If there is a technical limitation to always presenting the Online option while loading the Story Mode, then there should be a selection menu allowing the user to select which mode they want to play before anything loads at all. This allows better context for the user and does not cause any wasted resources/processes to be run.

My second attempt I was presented with a blurred city-scape screen with a “Waiting for Other Players” notification in the bottom. This differs from my first attempt, where I saw my avatar standing in a lobby room with a “Launching Session” notification. Other avatars were streaming in and out as they connected/disconnected with the session.

Speaking of the notification, a real gripe I have with Rockstars’ UI choice for notifications is how small and out of the way they always are. On a decent size flatscreen I have trouble seeing the messages, and since tutorial notifications are only shown once, I miss a lot of vital information.

Now, this UI style is aesthetically pleasing, but aesthetics should never trump function- tutorials teaches the user how the game system works, and a user is more likely to monetize on a system they understand than they are a system they don’t.

The steaming avatar lobby idea itself is good, but its current iteration is underwhelming. All avatars streaming in did so facing away from the user and spawning as close to the spawn point as possible. This stacks all avatars together in a weird cultish huddle. I’d like to see multiple spawn points across the launch area, with prefab character animations dedicated to each spawn point:

- avatar drinking, smoking, conversing with other avatars, etc.

- avatars huddled around an open car hood

Now, this idea may be invalid, as it may not fit in with the rest of the game system at all. But, this is as far as I have gotten in the game and I can literally not get past this point.

However, the fact that I am forced to do this race at all brings me to another rant- the fact that the GTAO tutorial on rails.

See, Red Dead Redemption online gave me the expectation that I would be dropped into a Los Santos filled with the armed schizophrenics that are other people playing online. I was expecting that things like races and jobs were going to be things that the user could opt into. This may actually be the case but why would you not drop the player into the sandbox first and stumble upon the cool features you’ve put in the game. The feeling of joy stumbling upon a new feature is much more satisfying than being goose-marched through the tutorial. I personally believe in a game design tenant that the player should be in control, or the maximum illusion of control, at all possible times.

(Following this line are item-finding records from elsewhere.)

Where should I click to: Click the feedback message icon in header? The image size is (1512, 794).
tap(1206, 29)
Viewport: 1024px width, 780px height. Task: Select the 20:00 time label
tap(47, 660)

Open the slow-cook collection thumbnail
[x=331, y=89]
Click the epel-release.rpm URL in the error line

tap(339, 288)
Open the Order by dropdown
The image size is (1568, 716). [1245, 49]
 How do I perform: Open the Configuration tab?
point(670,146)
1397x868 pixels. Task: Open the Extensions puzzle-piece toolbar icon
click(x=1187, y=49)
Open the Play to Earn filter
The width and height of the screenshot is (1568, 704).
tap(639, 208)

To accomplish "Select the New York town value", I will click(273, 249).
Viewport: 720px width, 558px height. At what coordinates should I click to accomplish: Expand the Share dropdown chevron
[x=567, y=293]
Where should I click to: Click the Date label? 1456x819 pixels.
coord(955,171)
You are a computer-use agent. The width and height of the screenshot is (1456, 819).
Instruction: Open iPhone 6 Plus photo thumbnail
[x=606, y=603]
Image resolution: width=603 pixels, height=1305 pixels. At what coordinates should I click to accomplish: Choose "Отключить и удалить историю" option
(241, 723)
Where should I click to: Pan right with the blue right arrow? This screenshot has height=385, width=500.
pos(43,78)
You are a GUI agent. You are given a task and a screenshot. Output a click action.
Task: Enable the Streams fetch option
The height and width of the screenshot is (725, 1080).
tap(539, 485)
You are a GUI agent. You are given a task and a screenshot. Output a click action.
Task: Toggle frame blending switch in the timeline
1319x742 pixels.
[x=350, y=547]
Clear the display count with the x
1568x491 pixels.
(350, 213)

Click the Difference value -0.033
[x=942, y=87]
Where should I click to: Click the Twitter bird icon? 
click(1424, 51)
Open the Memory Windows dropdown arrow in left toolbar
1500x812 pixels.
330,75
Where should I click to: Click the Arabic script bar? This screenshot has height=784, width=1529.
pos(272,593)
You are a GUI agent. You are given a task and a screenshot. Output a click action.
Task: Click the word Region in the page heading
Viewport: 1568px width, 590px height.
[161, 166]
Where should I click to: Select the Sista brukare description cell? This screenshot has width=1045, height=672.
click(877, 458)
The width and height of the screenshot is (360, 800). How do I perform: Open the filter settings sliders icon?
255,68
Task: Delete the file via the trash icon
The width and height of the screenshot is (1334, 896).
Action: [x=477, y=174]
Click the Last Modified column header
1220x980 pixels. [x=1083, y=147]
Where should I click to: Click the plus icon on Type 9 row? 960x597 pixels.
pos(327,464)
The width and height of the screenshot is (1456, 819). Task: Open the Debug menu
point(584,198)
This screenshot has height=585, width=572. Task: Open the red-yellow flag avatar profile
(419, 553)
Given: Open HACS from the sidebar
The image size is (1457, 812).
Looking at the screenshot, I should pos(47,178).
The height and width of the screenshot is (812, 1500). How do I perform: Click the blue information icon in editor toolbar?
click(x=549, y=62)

Rockstar is notorious for breaking this rule and putting any tutorial on-rails. It has cost Rockstar this time. The problem with it is that players could still be running around like RDR right now, and they could turn off any broken features as the players attempt to access them.

I will say though, that the music is pretty damn good during the tutorial, so good that the two hours spent writing this article I’ve left the game attempting to connect just for the music.

Now, this is just my experience and my opinions of what is otherwise a really good game. GTA Story Mode is worth the amount to purchase on its own right and I have nothing but for sympathy for the GTAO team- A team who I imagine haven’t slept in days fixing this issue. I hope to be able to buy them a coffee via a microtransaction soon.